Regulatory principle 4 also states that risk-reduction claims should be permitted if the product can reasonably be expected to reduce the risk of one or more specific diseases or other adverse health effects, as compared with whatever benchmark product the agency requires to be stated in the labeling. Key to this principle is that independent scientific experts review the evidence on which the claim is based for evidence that there would likely be a real reduction in morbidity and mortality.

Regulatory principle 5 states that labeling, advertising, and promotion of tobacco-related products with exposure or risk claims must be carefully regulated under a "not false or misleading" standard with the burden of proof on the manufacturer, not the government. In addition, the regulatory agency should have the authority and resources to conduct its own surveys of consumer perceptions relating to these claims. The report reviews data showing that consumers often misunderstood the claims relating to low-tar and -nicotine products of the past and that their smoking behaviors reflect that misunderstanding.

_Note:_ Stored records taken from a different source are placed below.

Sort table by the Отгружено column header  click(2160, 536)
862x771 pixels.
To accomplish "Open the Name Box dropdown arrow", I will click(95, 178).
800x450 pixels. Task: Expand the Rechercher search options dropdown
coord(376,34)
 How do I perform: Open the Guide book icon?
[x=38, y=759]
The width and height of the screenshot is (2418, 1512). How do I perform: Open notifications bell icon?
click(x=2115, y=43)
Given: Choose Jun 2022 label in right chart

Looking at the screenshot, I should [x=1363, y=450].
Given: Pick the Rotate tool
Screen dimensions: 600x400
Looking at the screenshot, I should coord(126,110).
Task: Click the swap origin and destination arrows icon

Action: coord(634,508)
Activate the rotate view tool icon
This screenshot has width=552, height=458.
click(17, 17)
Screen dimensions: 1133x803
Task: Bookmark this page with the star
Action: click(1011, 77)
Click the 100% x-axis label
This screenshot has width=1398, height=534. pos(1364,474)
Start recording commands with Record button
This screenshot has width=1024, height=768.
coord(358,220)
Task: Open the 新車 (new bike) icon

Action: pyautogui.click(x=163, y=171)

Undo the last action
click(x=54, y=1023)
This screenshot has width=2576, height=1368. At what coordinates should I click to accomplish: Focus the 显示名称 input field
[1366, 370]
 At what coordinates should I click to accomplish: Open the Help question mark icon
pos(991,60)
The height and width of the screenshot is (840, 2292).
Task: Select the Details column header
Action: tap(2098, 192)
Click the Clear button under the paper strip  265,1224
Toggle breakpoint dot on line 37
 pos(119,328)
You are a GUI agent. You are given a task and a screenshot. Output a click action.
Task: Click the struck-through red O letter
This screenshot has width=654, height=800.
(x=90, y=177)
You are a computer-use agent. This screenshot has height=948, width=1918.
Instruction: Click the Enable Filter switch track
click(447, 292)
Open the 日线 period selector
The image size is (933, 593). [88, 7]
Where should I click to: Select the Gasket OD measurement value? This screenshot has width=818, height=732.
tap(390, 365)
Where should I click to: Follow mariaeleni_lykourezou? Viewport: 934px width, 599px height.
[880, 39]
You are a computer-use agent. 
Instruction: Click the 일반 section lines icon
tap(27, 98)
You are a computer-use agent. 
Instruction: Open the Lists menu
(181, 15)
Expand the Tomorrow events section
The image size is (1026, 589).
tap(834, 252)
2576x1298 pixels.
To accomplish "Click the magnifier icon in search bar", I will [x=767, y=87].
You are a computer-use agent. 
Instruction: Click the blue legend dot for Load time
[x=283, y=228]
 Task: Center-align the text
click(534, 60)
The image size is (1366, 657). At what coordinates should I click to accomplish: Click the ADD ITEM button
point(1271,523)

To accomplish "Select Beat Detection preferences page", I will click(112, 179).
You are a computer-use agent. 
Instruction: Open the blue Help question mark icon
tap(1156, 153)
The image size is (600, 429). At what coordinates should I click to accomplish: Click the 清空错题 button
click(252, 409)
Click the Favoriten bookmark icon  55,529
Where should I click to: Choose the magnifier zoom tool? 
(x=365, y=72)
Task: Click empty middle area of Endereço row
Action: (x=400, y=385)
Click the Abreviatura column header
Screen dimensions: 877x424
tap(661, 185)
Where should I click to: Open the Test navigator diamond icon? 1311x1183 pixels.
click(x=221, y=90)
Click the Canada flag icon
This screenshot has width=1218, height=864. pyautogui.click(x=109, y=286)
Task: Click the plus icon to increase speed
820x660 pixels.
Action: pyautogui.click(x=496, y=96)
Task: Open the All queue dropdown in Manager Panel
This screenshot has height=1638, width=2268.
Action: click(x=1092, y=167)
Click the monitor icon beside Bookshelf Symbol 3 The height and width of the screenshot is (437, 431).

Regulatory principle 6 states that the regulatory agency should be empowered to require manufacturers of produces marketed with reduced-risk claims to conduct post-marketing surveillance and epidemiological studies as necessary to determine the short-term behavioral and long-term health consequences of using their products and to permit continuing review of the accuracy of the claims.

In summary, the committee believes that regulation and a strong public health surveillance system are necessary to reduce the possibility that these products could increase harm to both individual and public health above and beyond that already wreaked by conventional tobacco products. Let me emphasize that a system that allows exposure and risk reduction claims MUST be built on independent, verifiable, and scientific analysis. In addition, the public health surveillance system must be designed to provide timely information as to the impact of the marketing and availability of PREPs on many aspects of public understanding about, and behavior with regards to, these products.

Thank you for the opportunity to comment on this very important topic. I would be happy to answer questions you might have in the future.